▶ **Your instructions**
Retype the records exactly, including every line.

== Segment start ==

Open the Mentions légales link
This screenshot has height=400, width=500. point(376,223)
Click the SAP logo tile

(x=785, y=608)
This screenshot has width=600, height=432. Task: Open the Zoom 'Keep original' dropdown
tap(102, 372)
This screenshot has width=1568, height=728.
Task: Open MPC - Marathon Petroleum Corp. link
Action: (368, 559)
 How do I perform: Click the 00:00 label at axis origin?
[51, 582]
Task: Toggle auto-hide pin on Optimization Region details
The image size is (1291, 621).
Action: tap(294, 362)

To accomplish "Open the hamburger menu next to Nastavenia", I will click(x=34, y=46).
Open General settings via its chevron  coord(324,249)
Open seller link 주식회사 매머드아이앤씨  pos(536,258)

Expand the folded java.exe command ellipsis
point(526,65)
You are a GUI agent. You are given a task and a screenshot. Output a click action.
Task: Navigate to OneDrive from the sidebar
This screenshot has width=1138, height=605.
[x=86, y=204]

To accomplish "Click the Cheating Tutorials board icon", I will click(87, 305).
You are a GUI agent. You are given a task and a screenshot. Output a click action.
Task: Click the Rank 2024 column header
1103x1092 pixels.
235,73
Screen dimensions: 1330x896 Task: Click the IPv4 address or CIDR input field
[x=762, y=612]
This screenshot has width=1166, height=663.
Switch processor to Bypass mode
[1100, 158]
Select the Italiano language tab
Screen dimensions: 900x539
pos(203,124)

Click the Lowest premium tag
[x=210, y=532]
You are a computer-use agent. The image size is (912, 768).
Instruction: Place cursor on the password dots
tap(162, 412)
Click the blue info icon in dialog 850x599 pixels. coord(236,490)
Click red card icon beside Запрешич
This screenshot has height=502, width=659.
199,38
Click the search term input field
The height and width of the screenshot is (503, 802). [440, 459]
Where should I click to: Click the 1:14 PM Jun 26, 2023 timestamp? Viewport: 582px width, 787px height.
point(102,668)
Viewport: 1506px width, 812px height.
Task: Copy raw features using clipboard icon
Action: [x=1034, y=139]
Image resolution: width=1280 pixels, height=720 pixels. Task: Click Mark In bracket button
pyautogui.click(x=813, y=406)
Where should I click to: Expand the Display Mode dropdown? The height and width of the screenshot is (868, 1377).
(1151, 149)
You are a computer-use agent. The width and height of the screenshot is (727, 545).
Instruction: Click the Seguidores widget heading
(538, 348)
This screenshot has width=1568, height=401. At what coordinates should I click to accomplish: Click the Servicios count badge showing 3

== Segment end ==

▶ **Exercise result**
Open the Mentions légales link
This screenshot has height=400, width=500. point(376,223)
Click the SAP logo tile

(x=785, y=608)
This screenshot has width=600, height=432. Task: Open the Zoom 'Keep original' dropdown
tap(102, 372)
This screenshot has width=1568, height=728.
Task: Open MPC - Marathon Petroleum Corp. link
Action: (368, 559)
 How do I perform: Click the 00:00 label at axis origin?
[51, 582]
Task: Toggle auto-hide pin on Optimization Region details
The image size is (1291, 621).
Action: tap(294, 362)

To accomplish "Open the hamburger menu next to Nastavenia", I will click(x=34, y=46).
Open General settings via its chevron  coord(324,249)
Open seller link 주식회사 매머드아이앤씨  pos(536,258)

Expand the folded java.exe command ellipsis
point(526,65)
You are a GUI agent. You are given a task and a screenshot. Output a click action.
Task: Navigate to OneDrive from the sidebar
This screenshot has width=1138, height=605.
[x=86, y=204]

To accomplish "Click the Cheating Tutorials board icon", I will click(87, 305).
You are a GUI agent. You are given a task and a screenshot. Output a click action.
Task: Click the Rank 2024 column header
1103x1092 pixels.
235,73
Screen dimensions: 1330x896 Task: Click the IPv4 address or CIDR input field
[x=762, y=612]
This screenshot has width=1166, height=663.
Switch processor to Bypass mode
[1100, 158]
Select the Italiano language tab
Screen dimensions: 900x539
pos(203,124)

Click the Lowest premium tag
[x=210, y=532]
You are a computer-use agent. The image size is (912, 768).
Instruction: Place cursor on the password dots
tap(162, 412)
Click the blue info icon in dialog 850x599 pixels. coord(236,490)
Click red card icon beside Запрешич
This screenshot has height=502, width=659.
199,38
Click the search term input field
The height and width of the screenshot is (503, 802). [440, 459]
Where should I click to: Click the 1:14 PM Jun 26, 2023 timestamp? Viewport: 582px width, 787px height.
point(102,668)
Viewport: 1506px width, 812px height.
Task: Copy raw features using clipboard icon
Action: [x=1034, y=139]
Image resolution: width=1280 pixels, height=720 pixels. Task: Click Mark In bracket button
pyautogui.click(x=813, y=406)
Where should I click to: Expand the Display Mode dropdown? The height and width of the screenshot is (868, 1377).
(1151, 149)
You are a computer-use agent. The width and height of the screenshot is (727, 545).
Instruction: Click the Seguidores widget heading
(538, 348)
This screenshot has width=1568, height=401. At what coordinates should I click to accomplish: Click the Servicios count badge showing 3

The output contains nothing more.